1. A propylene-based random copolymer (A) having the following characteristics (A-i) to (A-iii), containing propylene and at least one of ethylene or an olefin having 4 to 10 carbon atoms, A filler (B) which is at least one of an inorganic filler or an organic filler, and Contains a compatibilizer (C), When the total weight of the propylene-based random copolymer (A) and the filler (B) is taken as 100% by weight, (A) is 40% to 99% by weight, and (B) is 1% to 60% by weight, A resin composition for three-dimensional molding, characterized in that it contains (C) in an amount of 0.1 parts by weight or more when the total weight of (A) and (B) is 100 parts by weight. Characteristic (A-i): The melting peak temperature measured by the DSC method is between 110°C and 150°C. Characteristic (A-ii): The heat of fusion measured by the DSC method is 80 J / g or less.

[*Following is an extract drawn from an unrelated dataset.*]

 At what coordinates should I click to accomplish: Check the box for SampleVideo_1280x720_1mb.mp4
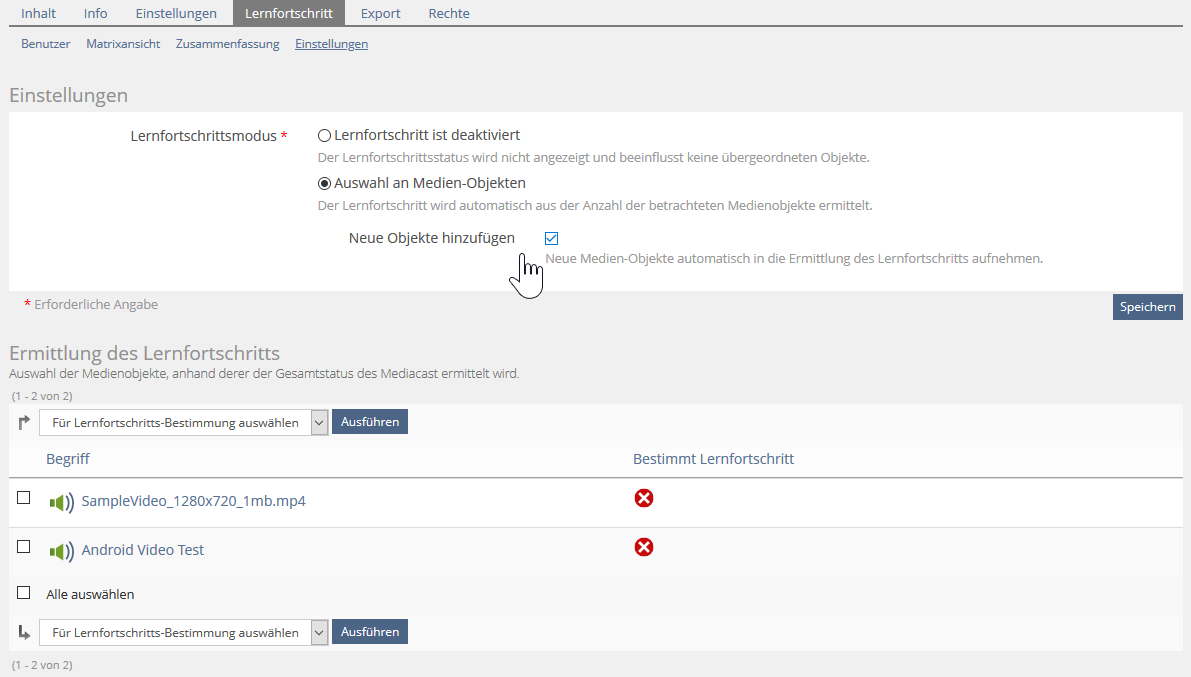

Characteristics (A-iii): The melt flow rate (MFR) at 230°C and a load of 2.16 kg is 0.1 g / 10 min to 15 g / 10 min.

2. The resin composition for three-dimensional molding according to claim 1, characterized in that the filler (B) is at least one selected from talc, calcium carbonate, calcined kaolin, glass fiber, wood powder, cellulose powder, carbon fiber, and cellulose fiber.

3. The resin composition for three-dimensional molding according to claim 1, characterized in that the compatibilizer (C) is at least one selected from acid-modified polyolefins and hydroxy-modified polyolefins.

4. The resin composition for three-dimensional molding according to claim 1, characterized in that the filler (B) is fibrous, and the copolymer (A), the filler (B), and the compatibilizer (C) are melt-kneaded at 200°C, a screw rotation speed of 300 rpm, and a discharge rate of 21 kg / hour, and after cooling, the average length of the filler (B) measured with a digital microscope is 0.1 mm or more and 2.5 mm or less.

5. The resin composition for three-dimensional molding according to claim 1, characterized in that the filler (B) is glass fiber.

6. A three-dimensional object comprising the resin composition for three-dimensional molding described in any one of claims 1 to 5.

7. A method for producing a resin composition for three-dimensional molding according to any one of claims 1 to 5, characterized by comprising the step of melt-kneading a propylene-based random copolymer (A), a filler (B), and a compatibilizer (C) to obtain a melt-kneaded resin composition.

8. A method for manufacturing a three-dimensional object, characterized by comprising a method for manufacturing the resin composition for three-dimensional molding described in claim 7.

9. A method for manufacturing a three-dimensional object according to claim 8, characterized by comprising the steps of supplying the molten-mixed resin composition to the raw material supply section of a three-dimensional object manufacturing apparatus, melting it in the heating section of the three-dimensional object manufacturing apparatus, extruding it from a nozzle which is the discharge section of the three-dimensional object manufacturing apparatus, and layering it to form a three-dimensional object.